▶ TASK DESCRIPTION:
Repeat only the stretch of lines below that runs from the line with "catus★] (112, 1370)" through the line with "catus★] (167, 2460)", unaltered.

────────

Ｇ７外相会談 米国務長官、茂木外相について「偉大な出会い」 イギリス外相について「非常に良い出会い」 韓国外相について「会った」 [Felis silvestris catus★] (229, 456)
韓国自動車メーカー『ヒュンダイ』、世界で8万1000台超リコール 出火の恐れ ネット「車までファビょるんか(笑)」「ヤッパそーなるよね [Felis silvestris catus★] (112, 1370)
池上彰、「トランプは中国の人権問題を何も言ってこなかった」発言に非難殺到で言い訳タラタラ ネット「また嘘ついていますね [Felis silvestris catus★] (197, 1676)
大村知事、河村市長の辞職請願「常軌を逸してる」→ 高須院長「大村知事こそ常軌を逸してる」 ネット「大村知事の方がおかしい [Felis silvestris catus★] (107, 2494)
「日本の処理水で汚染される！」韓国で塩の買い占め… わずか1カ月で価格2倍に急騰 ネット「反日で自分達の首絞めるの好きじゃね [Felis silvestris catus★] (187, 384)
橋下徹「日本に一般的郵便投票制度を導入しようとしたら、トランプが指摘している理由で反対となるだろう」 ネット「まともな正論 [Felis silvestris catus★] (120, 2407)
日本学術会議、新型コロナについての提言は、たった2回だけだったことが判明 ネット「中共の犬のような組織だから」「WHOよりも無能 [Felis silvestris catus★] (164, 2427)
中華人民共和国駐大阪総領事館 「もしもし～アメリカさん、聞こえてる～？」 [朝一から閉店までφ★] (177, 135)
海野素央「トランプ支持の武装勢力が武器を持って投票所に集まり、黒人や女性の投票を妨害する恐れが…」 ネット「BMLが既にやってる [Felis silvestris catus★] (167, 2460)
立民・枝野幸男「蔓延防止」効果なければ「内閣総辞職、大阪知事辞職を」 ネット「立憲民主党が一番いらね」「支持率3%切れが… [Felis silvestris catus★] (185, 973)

────────

▶ YOUR RESPONSE:
韓国自動車メーカー『ヒュンダイ』、世界で8万1000台超リコール 出火の恐れ ネット「車までファビょるんか(笑)」「ヤッパそーなるよね [Felis silvestris catus★] (112, 1370)
池上彰、「トランプは中国の人権問題を何も言ってこなかった」発言に非難殺到で言い訳タラタラ ネット「また嘘ついていますね [Felis silvestris catus★] (197, 1676)
大村知事、河村市長の辞職請願「常軌を逸してる」→ 高須院長「大村知事こそ常軌を逸してる」 ネット「大村知事の方がおかしい [Felis silvestris catus★] (107, 2494)
「日本の処理水で汚染される！」韓国で塩の買い占め… わずか1カ月で価格2倍に急騰 ネット「反日で自分達の首絞めるの好きじゃね [Felis silvestris catus★] (187, 384)
橋下徹「日本に一般的郵便投票制度を導入しようとしたら、トランプが指摘している理由で反対となるだろう」 ネット「まともな正論 [Felis silvestris catus★] (120, 2407)
日本学術会議、新型コロナについての提言は、たった2回だけだったことが判明 ネット「中共の犬のような組織だから」「WHOよりも無能 [Felis silvestris catus★] (164, 2427)
中華人民共和国駐大阪総領事館 「もしもし～アメリカさん、聞こえてる～？」 [朝一から閉店までφ★] (177, 135)
海野素央「トランプ支持の武装勢力が武器を持って投票所に集まり、黒人や女性の投票を妨害する恐れが…」 ネット「BMLが既にやってる [Felis silvestris catus★] (167, 2460)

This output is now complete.